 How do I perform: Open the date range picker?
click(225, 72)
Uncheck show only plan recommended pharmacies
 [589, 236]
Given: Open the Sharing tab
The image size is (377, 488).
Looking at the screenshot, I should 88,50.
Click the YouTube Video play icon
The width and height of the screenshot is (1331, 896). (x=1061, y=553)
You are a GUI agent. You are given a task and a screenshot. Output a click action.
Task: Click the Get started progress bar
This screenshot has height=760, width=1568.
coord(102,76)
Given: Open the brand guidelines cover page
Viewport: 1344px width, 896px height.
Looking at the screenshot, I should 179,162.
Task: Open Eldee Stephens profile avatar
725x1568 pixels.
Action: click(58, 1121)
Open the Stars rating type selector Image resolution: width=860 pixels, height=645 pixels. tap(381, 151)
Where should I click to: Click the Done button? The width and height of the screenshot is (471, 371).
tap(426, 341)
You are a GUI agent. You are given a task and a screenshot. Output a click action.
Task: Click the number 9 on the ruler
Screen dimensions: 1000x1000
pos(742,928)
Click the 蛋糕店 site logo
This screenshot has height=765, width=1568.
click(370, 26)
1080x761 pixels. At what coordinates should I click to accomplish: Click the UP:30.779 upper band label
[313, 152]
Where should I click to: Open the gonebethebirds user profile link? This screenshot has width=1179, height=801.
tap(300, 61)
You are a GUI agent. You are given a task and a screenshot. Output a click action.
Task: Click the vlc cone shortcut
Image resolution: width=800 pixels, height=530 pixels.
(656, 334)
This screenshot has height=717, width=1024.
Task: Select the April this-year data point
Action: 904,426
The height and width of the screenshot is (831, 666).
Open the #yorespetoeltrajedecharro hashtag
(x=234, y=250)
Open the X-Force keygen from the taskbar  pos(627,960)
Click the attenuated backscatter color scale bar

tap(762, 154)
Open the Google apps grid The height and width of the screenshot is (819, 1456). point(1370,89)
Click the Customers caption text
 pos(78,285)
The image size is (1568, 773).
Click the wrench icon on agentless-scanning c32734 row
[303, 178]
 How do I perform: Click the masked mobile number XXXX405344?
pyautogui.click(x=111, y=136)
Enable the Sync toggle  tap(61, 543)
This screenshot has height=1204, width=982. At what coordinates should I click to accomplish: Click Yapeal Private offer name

++++++++++++++++++++

_TASK STATEMENT_
Can you edit the material above so that every "GUI agent" becomes "screen assistant", with nothing else changed?

_EXERCISE RESPONSE_
 How do I perform: Open the date range picker?
click(225, 72)
Uncheck show only plan recommended pharmacies
 [589, 236]
Given: Open the Sharing tab
The image size is (377, 488).
Looking at the screenshot, I should 88,50.
Click the YouTube Video play icon
The width and height of the screenshot is (1331, 896). (x=1061, y=553)
You are a screen assistant. You are given a task and a screenshot. Output a click action.
Task: Click the Get started progress bar
This screenshot has height=760, width=1568.
coord(102,76)
Given: Open the brand guidelines cover page
Viewport: 1344px width, 896px height.
Looking at the screenshot, I should 179,162.
Task: Open Eldee Stephens profile avatar
725x1568 pixels.
Action: click(58, 1121)
Open the Stars rating type selector Image resolution: width=860 pixels, height=645 pixels. tap(381, 151)
Where should I click to: Click the Done button? The width and height of the screenshot is (471, 371).
tap(426, 341)
You are a screen assistant. You are given a task and a screenshot. Output a click action.
Task: Click the number 9 on the ruler
Screen dimensions: 1000x1000
pos(742,928)
Click the 蛋糕店 site logo
This screenshot has height=765, width=1568.
click(370, 26)
1080x761 pixels. At what coordinates should I click to accomplish: Click the UP:30.779 upper band label
[313, 152]
Where should I click to: Open the gonebethebirds user profile link? This screenshot has width=1179, height=801.
tap(300, 61)
You are a screen assistant. You are given a task and a screenshot. Output a click action.
Task: Click the vlc cone shortcut
Image resolution: width=800 pixels, height=530 pixels.
(656, 334)
This screenshot has height=717, width=1024.
Task: Select the April this-year data point
Action: 904,426
The height and width of the screenshot is (831, 666).
Open the #yorespetoeltrajedecharro hashtag
(x=234, y=250)
Open the X-Force keygen from the taskbar  pos(627,960)
Click the attenuated backscatter color scale bar

tap(762, 154)
Open the Google apps grid The height and width of the screenshot is (819, 1456). point(1370,89)
Click the Customers caption text
 pos(78,285)
The image size is (1568, 773).
Click the wrench icon on agentless-scanning c32734 row
[303, 178]
 How do I perform: Click the masked mobile number XXXX405344?
pyautogui.click(x=111, y=136)
Enable the Sync toggle  tap(61, 543)
This screenshot has height=1204, width=982. At what coordinates should I click to accomplish: Click Yapeal Private offer name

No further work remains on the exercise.